Assignment - The records that follow are to be repeated exactly, in full.

(Dataset entries)
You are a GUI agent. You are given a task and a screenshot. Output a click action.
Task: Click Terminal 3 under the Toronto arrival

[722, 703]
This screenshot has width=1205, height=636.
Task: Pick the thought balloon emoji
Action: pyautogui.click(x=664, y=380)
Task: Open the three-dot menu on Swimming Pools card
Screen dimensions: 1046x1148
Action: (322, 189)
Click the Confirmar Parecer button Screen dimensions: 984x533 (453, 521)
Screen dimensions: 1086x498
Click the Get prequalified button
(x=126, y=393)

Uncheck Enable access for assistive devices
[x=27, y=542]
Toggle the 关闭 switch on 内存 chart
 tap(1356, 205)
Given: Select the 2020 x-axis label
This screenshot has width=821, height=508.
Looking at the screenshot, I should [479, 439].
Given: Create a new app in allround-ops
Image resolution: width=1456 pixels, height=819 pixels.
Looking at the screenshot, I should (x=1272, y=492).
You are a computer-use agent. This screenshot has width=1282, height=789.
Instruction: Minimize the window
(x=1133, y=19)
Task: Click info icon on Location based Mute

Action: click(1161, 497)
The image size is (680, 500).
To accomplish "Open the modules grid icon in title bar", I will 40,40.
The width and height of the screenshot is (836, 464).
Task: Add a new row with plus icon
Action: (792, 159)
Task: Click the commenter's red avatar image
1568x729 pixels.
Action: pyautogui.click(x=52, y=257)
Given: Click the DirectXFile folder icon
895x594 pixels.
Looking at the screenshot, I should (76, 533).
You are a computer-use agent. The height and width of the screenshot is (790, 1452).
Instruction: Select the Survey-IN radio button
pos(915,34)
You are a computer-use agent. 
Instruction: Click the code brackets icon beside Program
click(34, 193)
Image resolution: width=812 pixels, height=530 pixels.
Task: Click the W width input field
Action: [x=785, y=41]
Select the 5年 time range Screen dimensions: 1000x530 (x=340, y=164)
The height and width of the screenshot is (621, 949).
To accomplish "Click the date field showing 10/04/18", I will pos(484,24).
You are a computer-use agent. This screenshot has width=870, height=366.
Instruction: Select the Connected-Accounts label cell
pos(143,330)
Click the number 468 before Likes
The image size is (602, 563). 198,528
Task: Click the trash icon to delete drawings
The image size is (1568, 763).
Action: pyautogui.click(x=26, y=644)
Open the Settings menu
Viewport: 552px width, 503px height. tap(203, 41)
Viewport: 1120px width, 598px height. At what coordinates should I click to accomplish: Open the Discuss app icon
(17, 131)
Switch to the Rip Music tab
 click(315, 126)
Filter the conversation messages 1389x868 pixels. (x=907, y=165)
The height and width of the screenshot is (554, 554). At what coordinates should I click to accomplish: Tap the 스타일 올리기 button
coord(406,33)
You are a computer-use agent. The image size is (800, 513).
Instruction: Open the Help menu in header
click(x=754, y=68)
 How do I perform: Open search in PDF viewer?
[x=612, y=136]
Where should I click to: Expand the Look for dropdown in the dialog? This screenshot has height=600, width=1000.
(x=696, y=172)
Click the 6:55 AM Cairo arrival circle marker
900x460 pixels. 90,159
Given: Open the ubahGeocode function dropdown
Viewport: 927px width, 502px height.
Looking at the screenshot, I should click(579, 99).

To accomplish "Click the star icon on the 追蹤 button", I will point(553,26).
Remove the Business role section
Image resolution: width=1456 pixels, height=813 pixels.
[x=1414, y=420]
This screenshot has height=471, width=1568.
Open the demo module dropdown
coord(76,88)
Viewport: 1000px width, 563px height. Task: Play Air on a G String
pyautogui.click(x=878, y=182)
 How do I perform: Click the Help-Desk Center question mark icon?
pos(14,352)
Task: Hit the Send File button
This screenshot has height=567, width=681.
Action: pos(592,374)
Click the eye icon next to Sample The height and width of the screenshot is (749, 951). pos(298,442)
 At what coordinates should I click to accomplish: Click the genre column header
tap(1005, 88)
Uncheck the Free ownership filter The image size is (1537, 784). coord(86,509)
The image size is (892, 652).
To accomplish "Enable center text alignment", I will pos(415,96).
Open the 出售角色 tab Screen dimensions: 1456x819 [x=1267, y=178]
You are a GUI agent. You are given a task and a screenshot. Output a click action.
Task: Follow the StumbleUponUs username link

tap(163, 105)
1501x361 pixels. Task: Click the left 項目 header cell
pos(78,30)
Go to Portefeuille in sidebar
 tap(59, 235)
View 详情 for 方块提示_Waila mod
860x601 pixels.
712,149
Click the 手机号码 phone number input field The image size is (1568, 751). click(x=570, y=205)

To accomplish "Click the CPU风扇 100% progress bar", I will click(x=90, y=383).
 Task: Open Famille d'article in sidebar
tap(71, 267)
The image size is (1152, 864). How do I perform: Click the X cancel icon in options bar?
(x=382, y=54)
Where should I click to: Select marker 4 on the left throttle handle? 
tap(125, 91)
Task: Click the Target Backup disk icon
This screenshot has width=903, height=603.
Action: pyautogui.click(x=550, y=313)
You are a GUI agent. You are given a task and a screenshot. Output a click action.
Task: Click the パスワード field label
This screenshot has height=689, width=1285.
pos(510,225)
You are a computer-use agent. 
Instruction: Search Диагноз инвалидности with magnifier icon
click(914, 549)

The answer -
You are a GUI agent. You are given a task and a screenshot. Output a click action.
Task: Click Terminal 3 under the Toronto arrival

[722, 703]
This screenshot has width=1205, height=636.
Task: Pick the thought balloon emoji
Action: pyautogui.click(x=664, y=380)
Task: Open the three-dot menu on Swimming Pools card
Screen dimensions: 1046x1148
Action: (322, 189)
Click the Confirmar Parecer button Screen dimensions: 984x533 (453, 521)
Screen dimensions: 1086x498
Click the Get prequalified button
(x=126, y=393)

Uncheck Enable access for assistive devices
[x=27, y=542]
Toggle the 关闭 switch on 内存 chart
 tap(1356, 205)
Given: Select the 2020 x-axis label
This screenshot has width=821, height=508.
Looking at the screenshot, I should [479, 439].
Given: Create a new app in allround-ops
Image resolution: width=1456 pixels, height=819 pixels.
Looking at the screenshot, I should (x=1272, y=492).
You are a computer-use agent. This screenshot has width=1282, height=789.
Instruction: Minimize the window
(x=1133, y=19)
Task: Click info icon on Location based Mute

Action: click(1161, 497)
The image size is (680, 500).
To accomplish "Open the modules grid icon in title bar", I will 40,40.
The width and height of the screenshot is (836, 464).
Task: Add a new row with plus icon
Action: (792, 159)
Task: Click the commenter's red avatar image
1568x729 pixels.
Action: pyautogui.click(x=52, y=257)
Given: Click the DirectXFile folder icon
895x594 pixels.
Looking at the screenshot, I should (76, 533).
You are a computer-use agent. The height and width of the screenshot is (790, 1452).
Instruction: Select the Survey-IN radio button
pos(915,34)
You are a computer-use agent. 
Instruction: Click the code brackets icon beside Program
click(34, 193)
Image resolution: width=812 pixels, height=530 pixels.
Task: Click the W width input field
Action: [x=785, y=41]
Select the 5年 time range Screen dimensions: 1000x530 (x=340, y=164)
The height and width of the screenshot is (621, 949).
To accomplish "Click the date field showing 10/04/18", I will pos(484,24).
You are a computer-use agent. This screenshot has width=870, height=366.
Instruction: Select the Connected-Accounts label cell
pos(143,330)
Click the number 468 before Likes
The image size is (602, 563). 198,528
Task: Click the trash icon to delete drawings
The image size is (1568, 763).
Action: pyautogui.click(x=26, y=644)
Open the Settings menu
Viewport: 552px width, 503px height. tap(203, 41)
Viewport: 1120px width, 598px height. At what coordinates should I click to accomplish: Open the Discuss app icon
(17, 131)
Switch to the Rip Music tab
 click(315, 126)
Filter the conversation messages 1389x868 pixels. (x=907, y=165)
The height and width of the screenshot is (554, 554). At what coordinates should I click to accomplish: Tap the 스타일 올리기 button
coord(406,33)
You are a computer-use agent. The image size is (800, 513).
Instruction: Open the Help menu in header
click(x=754, y=68)
 How do I perform: Open search in PDF viewer?
[x=612, y=136]
Where should I click to: Expand the Look for dropdown in the dialog? This screenshot has height=600, width=1000.
(x=696, y=172)
Click the 6:55 AM Cairo arrival circle marker
900x460 pixels. 90,159
Given: Open the ubahGeocode function dropdown
Viewport: 927px width, 502px height.
Looking at the screenshot, I should click(579, 99).

To accomplish "Click the star icon on the 追蹤 button", I will point(553,26).
Remove the Business role section
Image resolution: width=1456 pixels, height=813 pixels.
[x=1414, y=420]
This screenshot has height=471, width=1568.
Open the demo module dropdown
coord(76,88)
Viewport: 1000px width, 563px height. Task: Play Air on a G String
pyautogui.click(x=878, y=182)
 How do I perform: Click the Help-Desk Center question mark icon?
pos(14,352)
Task: Hit the Send File button
This screenshot has height=567, width=681.
Action: pos(592,374)
Click the eye icon next to Sample The height and width of the screenshot is (749, 951). pos(298,442)
 At what coordinates should I click to accomplish: Click the genre column header
tap(1005, 88)
Uncheck the Free ownership filter The image size is (1537, 784). coord(86,509)
The image size is (892, 652).
To accomplish "Enable center text alignment", I will pos(415,96).
Open the 出售角色 tab Screen dimensions: 1456x819 [x=1267, y=178]
You are a GUI agent. You are given a task and a screenshot. Output a click action.
Task: Follow the StumbleUponUs username link

tap(163, 105)
1501x361 pixels. Task: Click the left 項目 header cell
pos(78,30)
Go to Portefeuille in sidebar
 tap(59, 235)
View 详情 for 方块提示_Waila mod
860x601 pixels.
712,149
Click the 手机号码 phone number input field The image size is (1568, 751). click(x=570, y=205)

To accomplish "Click the CPU风扇 100% progress bar", I will click(x=90, y=383).
 Task: Open Famille d'article in sidebar
tap(71, 267)
The image size is (1152, 864). How do I perform: Click the X cancel icon in options bar?
(x=382, y=54)
Where should I click to: Select marker 4 on the left throttle handle? 
tap(125, 91)
Task: Click the Target Backup disk icon
This screenshot has width=903, height=603.
Action: pyautogui.click(x=550, y=313)
You are a GUI agent. You are given a task and a screenshot. Output a click action.
Task: Click the パスワード field label
This screenshot has height=689, width=1285.
pos(510,225)
You are a computer-use agent. 
Instruction: Search Диагноз инвалидности with magnifier icon
click(914, 549)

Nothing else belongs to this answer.